(Dataset excerpt)
========================================

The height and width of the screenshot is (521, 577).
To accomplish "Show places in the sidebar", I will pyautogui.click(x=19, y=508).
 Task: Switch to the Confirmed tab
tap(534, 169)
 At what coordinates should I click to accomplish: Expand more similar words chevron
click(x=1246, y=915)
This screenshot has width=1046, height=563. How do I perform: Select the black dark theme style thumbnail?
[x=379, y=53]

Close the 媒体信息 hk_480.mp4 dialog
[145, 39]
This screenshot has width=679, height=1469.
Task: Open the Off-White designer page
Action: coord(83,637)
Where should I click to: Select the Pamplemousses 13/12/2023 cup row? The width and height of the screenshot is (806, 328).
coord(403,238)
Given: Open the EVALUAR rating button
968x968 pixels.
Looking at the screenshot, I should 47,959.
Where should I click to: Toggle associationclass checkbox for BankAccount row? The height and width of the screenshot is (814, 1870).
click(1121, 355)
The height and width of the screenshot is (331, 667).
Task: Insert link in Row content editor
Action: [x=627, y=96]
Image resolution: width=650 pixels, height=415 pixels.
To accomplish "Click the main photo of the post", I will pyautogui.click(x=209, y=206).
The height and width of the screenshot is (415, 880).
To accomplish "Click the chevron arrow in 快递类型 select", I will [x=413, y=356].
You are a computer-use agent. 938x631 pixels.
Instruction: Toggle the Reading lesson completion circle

========================================

§ **SHORT TASK**: Update the lines from the one containing "Close the 媒体信息 hk_480.mp4 dialog" through the one containing "Looking at the screenshot, I should 47,959.", both included, by replacing "dialog" with "window". Return only those lines, with everything else unchanged.

§ **EXERCISE OUTPUT**:
Close the 媒体信息 hk_480.mp4 window
[145, 39]
This screenshot has width=679, height=1469.
Task: Open the Off-White designer page
Action: coord(83,637)
Where should I click to: Select the Pamplemousses 13/12/2023 cup row? The width and height of the screenshot is (806, 328).
coord(403,238)
Given: Open the EVALUAR rating button
968x968 pixels.
Looking at the screenshot, I should 47,959.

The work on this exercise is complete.